Exercise goal:
Please give back the listing exactly as it reads.

Dataset records:
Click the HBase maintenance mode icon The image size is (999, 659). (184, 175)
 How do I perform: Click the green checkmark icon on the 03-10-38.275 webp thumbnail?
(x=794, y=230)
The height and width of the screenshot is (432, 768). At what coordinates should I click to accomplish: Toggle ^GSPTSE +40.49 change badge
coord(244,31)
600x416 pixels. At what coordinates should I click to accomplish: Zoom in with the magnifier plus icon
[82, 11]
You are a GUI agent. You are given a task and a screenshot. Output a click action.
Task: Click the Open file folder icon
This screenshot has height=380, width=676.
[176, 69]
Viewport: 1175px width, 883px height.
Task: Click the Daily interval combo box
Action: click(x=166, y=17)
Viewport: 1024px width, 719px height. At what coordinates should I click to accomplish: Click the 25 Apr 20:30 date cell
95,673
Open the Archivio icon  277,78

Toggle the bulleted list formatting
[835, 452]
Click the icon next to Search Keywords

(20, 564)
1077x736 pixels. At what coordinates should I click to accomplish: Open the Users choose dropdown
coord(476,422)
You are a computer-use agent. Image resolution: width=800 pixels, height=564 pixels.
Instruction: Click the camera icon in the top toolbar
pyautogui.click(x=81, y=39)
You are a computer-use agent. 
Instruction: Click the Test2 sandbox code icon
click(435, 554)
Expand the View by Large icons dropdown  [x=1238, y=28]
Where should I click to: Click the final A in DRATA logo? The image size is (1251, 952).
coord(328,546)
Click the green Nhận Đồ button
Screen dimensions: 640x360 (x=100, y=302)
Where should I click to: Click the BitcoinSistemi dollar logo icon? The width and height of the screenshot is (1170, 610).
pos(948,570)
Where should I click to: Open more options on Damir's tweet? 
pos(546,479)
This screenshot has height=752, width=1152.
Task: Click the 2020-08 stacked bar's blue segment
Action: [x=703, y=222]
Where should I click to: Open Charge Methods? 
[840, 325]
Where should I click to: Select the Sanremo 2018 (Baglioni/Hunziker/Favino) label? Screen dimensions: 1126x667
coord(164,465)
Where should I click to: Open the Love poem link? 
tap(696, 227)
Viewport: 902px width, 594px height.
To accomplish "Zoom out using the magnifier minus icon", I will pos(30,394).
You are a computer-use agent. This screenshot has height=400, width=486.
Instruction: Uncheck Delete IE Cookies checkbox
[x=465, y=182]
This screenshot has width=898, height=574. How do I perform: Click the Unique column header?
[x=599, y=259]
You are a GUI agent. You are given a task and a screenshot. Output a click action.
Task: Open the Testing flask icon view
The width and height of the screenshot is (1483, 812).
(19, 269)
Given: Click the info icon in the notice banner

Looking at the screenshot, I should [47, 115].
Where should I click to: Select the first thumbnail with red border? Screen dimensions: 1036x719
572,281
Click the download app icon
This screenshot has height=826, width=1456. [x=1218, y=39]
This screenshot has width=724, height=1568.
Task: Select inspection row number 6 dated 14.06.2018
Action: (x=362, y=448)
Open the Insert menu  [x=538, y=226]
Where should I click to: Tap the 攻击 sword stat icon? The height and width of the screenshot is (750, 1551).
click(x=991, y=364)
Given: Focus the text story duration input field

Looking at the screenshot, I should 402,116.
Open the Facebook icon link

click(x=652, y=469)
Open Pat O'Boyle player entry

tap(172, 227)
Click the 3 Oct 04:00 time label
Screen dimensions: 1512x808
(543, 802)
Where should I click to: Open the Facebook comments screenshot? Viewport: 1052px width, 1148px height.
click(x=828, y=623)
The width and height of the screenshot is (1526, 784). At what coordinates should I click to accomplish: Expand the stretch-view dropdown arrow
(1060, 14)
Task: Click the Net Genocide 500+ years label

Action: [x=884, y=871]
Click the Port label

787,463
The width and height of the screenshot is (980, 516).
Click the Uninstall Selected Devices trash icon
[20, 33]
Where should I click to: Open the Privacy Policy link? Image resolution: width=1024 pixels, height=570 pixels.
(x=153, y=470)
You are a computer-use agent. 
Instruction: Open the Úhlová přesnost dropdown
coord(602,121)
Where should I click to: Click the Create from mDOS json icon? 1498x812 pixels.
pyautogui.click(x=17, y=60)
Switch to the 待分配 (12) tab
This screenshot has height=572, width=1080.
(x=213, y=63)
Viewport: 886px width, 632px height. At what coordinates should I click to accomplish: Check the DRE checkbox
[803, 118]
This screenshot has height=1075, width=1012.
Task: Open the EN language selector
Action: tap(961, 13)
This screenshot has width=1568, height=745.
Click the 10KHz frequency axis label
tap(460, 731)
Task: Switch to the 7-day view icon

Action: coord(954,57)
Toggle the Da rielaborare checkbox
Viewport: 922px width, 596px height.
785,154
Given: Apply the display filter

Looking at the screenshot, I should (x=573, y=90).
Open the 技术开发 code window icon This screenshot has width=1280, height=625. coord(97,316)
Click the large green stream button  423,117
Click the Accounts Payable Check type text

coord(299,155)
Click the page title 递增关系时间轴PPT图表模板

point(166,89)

Result for this task:
Click the HBase maintenance mode icon The image size is (999, 659). (184, 175)
 How do I perform: Click the green checkmark icon on the 03-10-38.275 webp thumbnail?
(x=794, y=230)
The height and width of the screenshot is (432, 768). At what coordinates should I click to accomplish: Toggle ^GSPTSE +40.49 change badge
coord(244,31)
600x416 pixels. At what coordinates should I click to accomplish: Zoom in with the magnifier plus icon
[82, 11]
You are a GUI agent. You are given a task and a screenshot. Output a click action.
Task: Click the Open file folder icon
This screenshot has height=380, width=676.
[176, 69]
Viewport: 1175px width, 883px height.
Task: Click the Daily interval combo box
Action: click(x=166, y=17)
Viewport: 1024px width, 719px height. At what coordinates should I click to accomplish: Click the 25 Apr 20:30 date cell
95,673
Open the Archivio icon  277,78

Toggle the bulleted list formatting
[835, 452]
Click the icon next to Search Keywords

(20, 564)
1077x736 pixels. At what coordinates should I click to accomplish: Open the Users choose dropdown
coord(476,422)
You are a computer-use agent. Image resolution: width=800 pixels, height=564 pixels.
Instruction: Click the camera icon in the top toolbar
pyautogui.click(x=81, y=39)
You are a computer-use agent. 
Instruction: Click the Test2 sandbox code icon
click(435, 554)
Expand the View by Large icons dropdown  [x=1238, y=28]
Where should I click to: Click the final A in DRATA logo? The image size is (1251, 952).
coord(328,546)
Click the green Nhận Đồ button
Screen dimensions: 640x360 (x=100, y=302)
Where should I click to: Click the BitcoinSistemi dollar logo icon? The width and height of the screenshot is (1170, 610).
pos(948,570)
Where should I click to: Open more options on Damir's tweet? 
pos(546,479)
This screenshot has height=752, width=1152.
Task: Click the 2020-08 stacked bar's blue segment
Action: [x=703, y=222]
Where should I click to: Open Charge Methods? 
[840, 325]
Where should I click to: Select the Sanremo 2018 (Baglioni/Hunziker/Favino) label? Screen dimensions: 1126x667
coord(164,465)
Where should I click to: Open the Love poem link? 
tap(696, 227)
Viewport: 902px width, 594px height.
To accomplish "Zoom out using the magnifier minus icon", I will pos(30,394).
You are a computer-use agent. This screenshot has height=400, width=486.
Instruction: Uncheck Delete IE Cookies checkbox
[x=465, y=182]
This screenshot has width=898, height=574. How do I perform: Click the Unique column header?
[x=599, y=259]
You are a GUI agent. You are given a task and a screenshot. Output a click action.
Task: Open the Testing flask icon view
The width and height of the screenshot is (1483, 812).
(19, 269)
Given: Click the info icon in the notice banner

Looking at the screenshot, I should [47, 115].
Where should I click to: Select the first thumbnail with red border? Screen dimensions: 1036x719
572,281
Click the download app icon
This screenshot has height=826, width=1456. [x=1218, y=39]
This screenshot has width=724, height=1568.
Task: Select inspection row number 6 dated 14.06.2018
Action: (x=362, y=448)
Open the Insert menu  [x=538, y=226]
Where should I click to: Tap the 攻击 sword stat icon? The height and width of the screenshot is (750, 1551).
click(x=991, y=364)
Given: Focus the text story duration input field

Looking at the screenshot, I should 402,116.
Open the Facebook icon link

click(x=652, y=469)
Open Pat O'Boyle player entry

tap(172, 227)
Click the 3 Oct 04:00 time label
Screen dimensions: 1512x808
(543, 802)
Where should I click to: Open the Facebook comments screenshot? Viewport: 1052px width, 1148px height.
click(x=828, y=623)
The width and height of the screenshot is (1526, 784). At what coordinates should I click to accomplish: Expand the stretch-view dropdown arrow
(1060, 14)
Task: Click the Net Genocide 500+ years label

Action: [x=884, y=871]
Click the Port label

787,463
The width and height of the screenshot is (980, 516).
Click the Uninstall Selected Devices trash icon
[20, 33]
Where should I click to: Open the Privacy Policy link? Image resolution: width=1024 pixels, height=570 pixels.
(x=153, y=470)
You are a computer-use agent. 
Instruction: Open the Úhlová přesnost dropdown
coord(602,121)
Where should I click to: Click the Create from mDOS json icon? 1498x812 pixels.
pyautogui.click(x=17, y=60)
Switch to the 待分配 (12) tab
This screenshot has height=572, width=1080.
(x=213, y=63)
Viewport: 886px width, 632px height. At what coordinates should I click to accomplish: Check the DRE checkbox
[803, 118]
This screenshot has height=1075, width=1012.
Task: Open the EN language selector
Action: tap(961, 13)
This screenshot has width=1568, height=745.
Click the 10KHz frequency axis label
tap(460, 731)
Task: Switch to the 7-day view icon

Action: coord(954,57)
Toggle the Da rielaborare checkbox
Viewport: 922px width, 596px height.
785,154
Given: Apply the display filter

Looking at the screenshot, I should (x=573, y=90).
Open the 技术开发 code window icon This screenshot has width=1280, height=625. coord(97,316)
Click the large green stream button  423,117
Click the Accounts Payable Check type text

coord(299,155)
Click the page title 递增关系时间轴PPT图表模板

point(166,89)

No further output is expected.